The modern web browser is an indispensable tool for almost everyone these days, but you may not realize just how this invention got its start. Although the “Internet” as you know it today began back in the 1970s, the modern Internet did not come to exist until around 1990, the same year that the first web browser came along.
The first actual web browser was called the WorldWideWeb, its name meant to symbolize the expansion, or planned expansion, of the Internet. In 1992, the MidasWWW debuted, and in 1993, Cello, one of the first graphical web browsers, was released. As the Internet grew, Microsoft decided to jump into the fray with Internet Explorer in 1995.

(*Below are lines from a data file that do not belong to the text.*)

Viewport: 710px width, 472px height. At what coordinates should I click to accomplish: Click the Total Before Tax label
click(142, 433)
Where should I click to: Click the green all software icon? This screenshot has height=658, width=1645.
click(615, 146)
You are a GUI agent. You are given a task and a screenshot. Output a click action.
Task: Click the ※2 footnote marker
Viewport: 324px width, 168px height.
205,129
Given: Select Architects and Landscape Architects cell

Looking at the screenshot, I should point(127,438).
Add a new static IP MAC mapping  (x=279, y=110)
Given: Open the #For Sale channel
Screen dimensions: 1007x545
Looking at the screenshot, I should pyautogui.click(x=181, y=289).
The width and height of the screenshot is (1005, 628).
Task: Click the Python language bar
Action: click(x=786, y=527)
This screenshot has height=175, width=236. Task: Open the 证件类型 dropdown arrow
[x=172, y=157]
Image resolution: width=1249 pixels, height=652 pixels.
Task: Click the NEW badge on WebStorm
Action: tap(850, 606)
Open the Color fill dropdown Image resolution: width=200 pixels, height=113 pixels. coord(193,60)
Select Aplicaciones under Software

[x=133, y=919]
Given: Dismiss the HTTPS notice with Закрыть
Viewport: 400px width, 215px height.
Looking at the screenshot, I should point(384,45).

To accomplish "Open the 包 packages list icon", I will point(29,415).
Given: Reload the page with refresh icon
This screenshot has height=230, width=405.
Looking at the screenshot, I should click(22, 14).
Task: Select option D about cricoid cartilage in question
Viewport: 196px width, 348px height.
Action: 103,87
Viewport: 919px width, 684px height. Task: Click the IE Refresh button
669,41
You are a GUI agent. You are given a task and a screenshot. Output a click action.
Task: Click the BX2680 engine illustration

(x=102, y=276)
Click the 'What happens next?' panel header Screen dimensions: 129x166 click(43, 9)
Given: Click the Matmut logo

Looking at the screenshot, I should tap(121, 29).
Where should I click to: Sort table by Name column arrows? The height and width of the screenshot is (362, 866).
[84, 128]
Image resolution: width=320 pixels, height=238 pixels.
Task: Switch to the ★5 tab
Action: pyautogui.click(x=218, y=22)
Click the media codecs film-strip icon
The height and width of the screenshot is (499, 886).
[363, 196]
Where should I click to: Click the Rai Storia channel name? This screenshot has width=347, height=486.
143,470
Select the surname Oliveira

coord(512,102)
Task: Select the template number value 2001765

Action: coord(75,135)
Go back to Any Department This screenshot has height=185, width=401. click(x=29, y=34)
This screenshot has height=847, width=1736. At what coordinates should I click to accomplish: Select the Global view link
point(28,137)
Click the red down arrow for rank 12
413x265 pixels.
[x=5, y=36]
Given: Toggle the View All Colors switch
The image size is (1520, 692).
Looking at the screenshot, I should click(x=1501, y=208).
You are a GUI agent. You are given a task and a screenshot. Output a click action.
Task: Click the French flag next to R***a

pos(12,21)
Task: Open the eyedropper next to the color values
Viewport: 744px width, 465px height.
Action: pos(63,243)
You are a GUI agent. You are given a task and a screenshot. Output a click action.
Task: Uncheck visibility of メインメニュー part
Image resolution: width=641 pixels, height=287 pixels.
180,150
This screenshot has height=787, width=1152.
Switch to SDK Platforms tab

Netscape and Internet Explorer
Although Internet Explorer is still around today and is lauded as being the best (and worst) choice in a web browser by many, at one time, it faced a formidable foe: Netscape Navigator. Around 1996, Netscape Navigator was the go-to web browser, leading Microsoft’s Internet Explorer by a very large margin. Microsoft, however, got the upper hand when it began including Internet Explorer as the default web browser within its Windows operating system. Within a few years, Internet Explorer cam to dominate the Internet surfing landscape, causing usage of Netscape Navigator to plummet. Netscape Navigator, developed by America Online, or AOL, was eventually discontinued due to a lack of interest by the general public on the Internet.
Firefox and Beyond
In the early 2000s, the Internet saw a series of new and free browsers come on the market, including Mozilla’s Firefox. Firefox quickly gained attention and credibility as a contender in the web browser world, and around the same time, Microsoft announced that Internet Explorer would be only available for Windows, causing Apple to create its Safari browser. Opera also came along, and while used on many desktops, it is often the choice for users of mobile devices when browsing the Internet.
Chrome and the Future
Currently, Google Chrome is one of the most popular web browsers due to its simplicity, speed, and functionality. Although Internet Explorer remains a heavily-used web browser, especially among businesses, Chrome sets itself apart by providing an intuitive experience for users across all markets, demographics, and generations. Both tools are available for free, and users can offer feedback to give both Microsoft and Google information regarding what works and what does not work.